Sri Lanka: Strange bedfellows

 There was jubilation in the ruling Sri Lanka Freedom Party on 14 December, after the Parliament passed the 2008 budget proposals on its third reading, with a majority of 47 votes. While there were 114 votes in favour and 67 against, members of the ultra-nationalist Janatha Vimukthi Peramuna (JVP) abstained from voting. Other notable abstentions were four members of the pro-LTTE Tamil National Alliance, three of whom had family members being held hostage by a pro-government militant group in the east.

Despite the victory, it has been far from smooth sailing for the ruling coalition. Even though the government's victory at the second reading of the budget, on 19 November, had been greeted by the lighting of firecrackers, the run-up to the budget vote had led to widespread speculation about the imminent downfall of the administration of Mahinda Rajapakse, possibly Sri Lanka's most nationalist government ever. Rumours were rife about an implosion within the government, whispers that gained credence when a prominent parliamentarian, heading the Public Enterprises Committee that had produced evidence of corruption in high places, suddenly decided to cross over to the opposition. But the government quickly struck back, roping in an opposition member who had been charged in court with the alleged murder of another parliamentarian several years ago.

Contrary to speculation, the decision of the JVP, the Rajapakse administration's former ally, to oppose the government in the second vote in November, did not prove decisive in the mid-December vote. The dilemma that the JVP now faces is that the current Parliament, where it has 38 out of 225 seats, may never present the party with as much leverage as it currently enjoys. For a party that has never won more than eight percent of the national vote, the JVP won this many seats due to an advantageous seat-sharing arrangement that it was able to negotiate with the ruling party in 2004.

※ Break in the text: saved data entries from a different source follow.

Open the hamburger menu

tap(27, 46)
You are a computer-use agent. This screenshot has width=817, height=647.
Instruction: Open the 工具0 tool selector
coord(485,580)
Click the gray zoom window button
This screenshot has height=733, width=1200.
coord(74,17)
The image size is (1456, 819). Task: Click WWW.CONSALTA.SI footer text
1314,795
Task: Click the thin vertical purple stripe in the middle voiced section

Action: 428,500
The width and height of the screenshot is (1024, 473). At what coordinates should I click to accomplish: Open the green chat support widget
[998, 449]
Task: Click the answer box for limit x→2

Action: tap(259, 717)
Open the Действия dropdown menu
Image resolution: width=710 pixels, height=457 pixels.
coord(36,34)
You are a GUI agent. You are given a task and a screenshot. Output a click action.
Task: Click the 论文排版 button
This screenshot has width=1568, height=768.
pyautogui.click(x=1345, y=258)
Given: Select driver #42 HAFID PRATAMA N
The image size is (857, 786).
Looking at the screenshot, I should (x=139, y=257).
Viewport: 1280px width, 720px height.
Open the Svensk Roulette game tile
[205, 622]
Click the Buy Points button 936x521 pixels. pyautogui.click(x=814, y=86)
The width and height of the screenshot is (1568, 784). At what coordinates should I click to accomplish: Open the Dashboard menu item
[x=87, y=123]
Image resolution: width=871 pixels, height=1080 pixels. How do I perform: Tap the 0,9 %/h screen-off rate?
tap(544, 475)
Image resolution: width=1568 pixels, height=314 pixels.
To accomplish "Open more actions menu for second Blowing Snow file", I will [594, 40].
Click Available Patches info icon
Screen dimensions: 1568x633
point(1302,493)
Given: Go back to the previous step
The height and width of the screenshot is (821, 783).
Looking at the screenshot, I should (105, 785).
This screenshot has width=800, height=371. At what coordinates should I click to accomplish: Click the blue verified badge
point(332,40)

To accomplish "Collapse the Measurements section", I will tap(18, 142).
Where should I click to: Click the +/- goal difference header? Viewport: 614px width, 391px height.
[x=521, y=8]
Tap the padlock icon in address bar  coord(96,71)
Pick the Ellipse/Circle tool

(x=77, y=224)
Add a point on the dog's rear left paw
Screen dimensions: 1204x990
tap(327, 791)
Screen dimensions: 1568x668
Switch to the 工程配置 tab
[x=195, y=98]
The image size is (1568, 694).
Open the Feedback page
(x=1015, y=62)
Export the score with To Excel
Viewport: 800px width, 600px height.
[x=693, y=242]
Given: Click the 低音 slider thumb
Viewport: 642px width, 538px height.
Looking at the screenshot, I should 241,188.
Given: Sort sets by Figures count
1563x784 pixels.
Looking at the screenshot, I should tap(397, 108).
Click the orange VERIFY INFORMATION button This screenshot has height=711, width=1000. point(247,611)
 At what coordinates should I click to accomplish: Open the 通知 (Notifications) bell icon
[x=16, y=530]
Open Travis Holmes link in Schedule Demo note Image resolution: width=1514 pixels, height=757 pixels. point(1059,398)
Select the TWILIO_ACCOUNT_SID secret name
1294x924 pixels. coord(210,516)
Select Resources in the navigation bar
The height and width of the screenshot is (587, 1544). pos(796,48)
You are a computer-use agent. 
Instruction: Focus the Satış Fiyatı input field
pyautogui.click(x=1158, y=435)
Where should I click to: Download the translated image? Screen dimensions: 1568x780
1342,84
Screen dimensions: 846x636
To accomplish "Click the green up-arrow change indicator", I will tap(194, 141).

At the same time, the JVP currently has to deal with a widespread public perception of the government being one of rampant corruption, wastage and ostentatious living. This is generating significant resentment throughout the general population, which is facing inflation rates in excess of 20 percent. In the lead-up to the budget vote, the JVP insisted that the government prune both its massive cabinet and the number of ministers, who, at the latest count, number 107. Also true to its ultra-nationalist ideology, the party insisted that the government abrogate the 2002 Ceasefire Agreement with the LTTE, and minimise the intervention of international agencies, including the UN, in Sri Lankan political affairs.
 
Survival strategy
For a brief moment, the government had indeed appeared to consider acceding to the JVP's nationalism – doing away with the Ceasefire Agreement, and even banning the LTTE. However, it is likely that the potential international fallout from such moves eventually deterred the government from this adventurist course. Getting the peace process back on track is the foremost priority of the international donor community, headed by Japan and including India and several Western countries. In any event, the government could not have satisfied the JVP's other condition, of reducing the number of ministers, as this could have set off a host of defections from its ranks. The government's strategy of survival has been to lure opposition parliamentarians over to its side with the reward of ministerial portfolios, as well as the inevitable personal and political benefits that accrue thereafter.

That the JVP retains an ability to destabilise the government must be the cause of singular discomfort to President Rajapakse. Indeed, JVP leaders claim that if they had gone forward and made public their decision to vote against the budget, several ruling party dissidents, as well as MPs from the smaller parties representing minorities, which are currently in the government, might have crossed over to the opposition side. Until the day of the budget vote, these fence-sitters dithered as to which side they would ultimately jump.

In the end, the irony has become fully apparent of the odd, sometimes contradictory bedfellows that politicians are forced to choose. Despite the public face-off between the JVP and the Rajapakse regime, there seems very little difference in their stances on crucial issues: the LTTE, the war, the ethnic issue and the international community. As such, there seems little justification in a party such as the JVP trying bring down the government.